そうするうちに知ったのですが、ちょうど一昨日、山口尚「《死はどういう意味で悪か》に関するトマス・ネーゲルの立場とその示唆」というnote記事がアップロードされていたのでした。
私の物思いよりずっと明晰な仕方で、問いとありうべき答え方が整理されていることに気付かされました。私は自分の記事を書き終え、ツイートをしてからこの記事を読んだため、思いがけぬ照応を体験したように感じました。もちろん事後的に考えるならば、時系列上では、私が上記記事を後追いしたことになりますし、自分の記事を執筆した時点では、私がこの記事を読んでいなかったという言を証し立てるものはとくに準備できていないのですが。
トマス・ネーゲルは、強いて区分けするならば、いわゆる分析哲学系の学者ということになると思います。分析哲学的な明晰な論の組み方の利益というものを、自分も、初歩的な水準ではあると思いますが、実感したのでした。

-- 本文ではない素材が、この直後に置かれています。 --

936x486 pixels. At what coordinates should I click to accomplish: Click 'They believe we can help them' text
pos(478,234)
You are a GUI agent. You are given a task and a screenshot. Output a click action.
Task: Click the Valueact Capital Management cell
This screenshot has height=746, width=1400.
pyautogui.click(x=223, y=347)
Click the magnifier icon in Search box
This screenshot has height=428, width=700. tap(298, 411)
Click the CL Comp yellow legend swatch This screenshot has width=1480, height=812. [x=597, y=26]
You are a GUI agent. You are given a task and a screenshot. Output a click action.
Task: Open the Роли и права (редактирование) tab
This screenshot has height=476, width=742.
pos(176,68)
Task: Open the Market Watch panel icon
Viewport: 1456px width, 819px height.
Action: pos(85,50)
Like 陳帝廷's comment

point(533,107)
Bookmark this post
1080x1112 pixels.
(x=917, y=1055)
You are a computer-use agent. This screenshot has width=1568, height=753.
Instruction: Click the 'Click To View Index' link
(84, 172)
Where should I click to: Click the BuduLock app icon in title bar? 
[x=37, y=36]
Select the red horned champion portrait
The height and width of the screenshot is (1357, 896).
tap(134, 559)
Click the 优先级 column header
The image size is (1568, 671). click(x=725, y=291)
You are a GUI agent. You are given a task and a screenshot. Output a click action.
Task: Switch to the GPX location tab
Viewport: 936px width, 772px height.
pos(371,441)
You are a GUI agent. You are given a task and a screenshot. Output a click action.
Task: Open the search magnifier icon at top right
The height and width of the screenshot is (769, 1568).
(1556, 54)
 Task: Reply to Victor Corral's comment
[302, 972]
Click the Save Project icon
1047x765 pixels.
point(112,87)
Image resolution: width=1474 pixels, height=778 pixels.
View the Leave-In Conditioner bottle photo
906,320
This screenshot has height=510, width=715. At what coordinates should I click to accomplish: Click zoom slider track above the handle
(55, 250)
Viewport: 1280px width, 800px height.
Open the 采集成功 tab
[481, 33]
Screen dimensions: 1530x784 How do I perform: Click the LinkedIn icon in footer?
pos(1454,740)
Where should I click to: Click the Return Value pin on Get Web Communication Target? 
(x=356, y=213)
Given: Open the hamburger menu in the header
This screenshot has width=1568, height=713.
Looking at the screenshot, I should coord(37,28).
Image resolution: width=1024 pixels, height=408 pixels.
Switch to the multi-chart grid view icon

ただ、思い出したのですが、私もまた、上記記事で紹介されているネーゲル『コウモリであるとはどのようなことか』(邦訳1989)の訳者による人生相談の記事――自死を選んではならないとすればそれはなぜかという内容のもの――を読み、影響を受けてたのでした。永井均『哲学の密かな闘い』(2013のち2018文庫化)に所収されていたと思いますが、そこでは人生が暗い部屋で唯一明かりを発しているテレビにたとえられ、テレビで放映される内容がどれほどひどいものであっても、内容と別の次元で、点けられているテレビの輝き自体に固有の意義がある、といった話運びだったと記憶しています。これは、上記note記事で解説されていた、ネーゲルの〈剥奪説〉の示唆するところ――死のわるさは、世界内部の尺度でいうよしあしとは別に、世界内で体験をすることの可能性を剥奪するところにある、というようなこと――を、たとえ話を通して、巧みにすくいあげているように感じられます。そのようなわけで、このたとえ話は、私にとって印象的なのでした。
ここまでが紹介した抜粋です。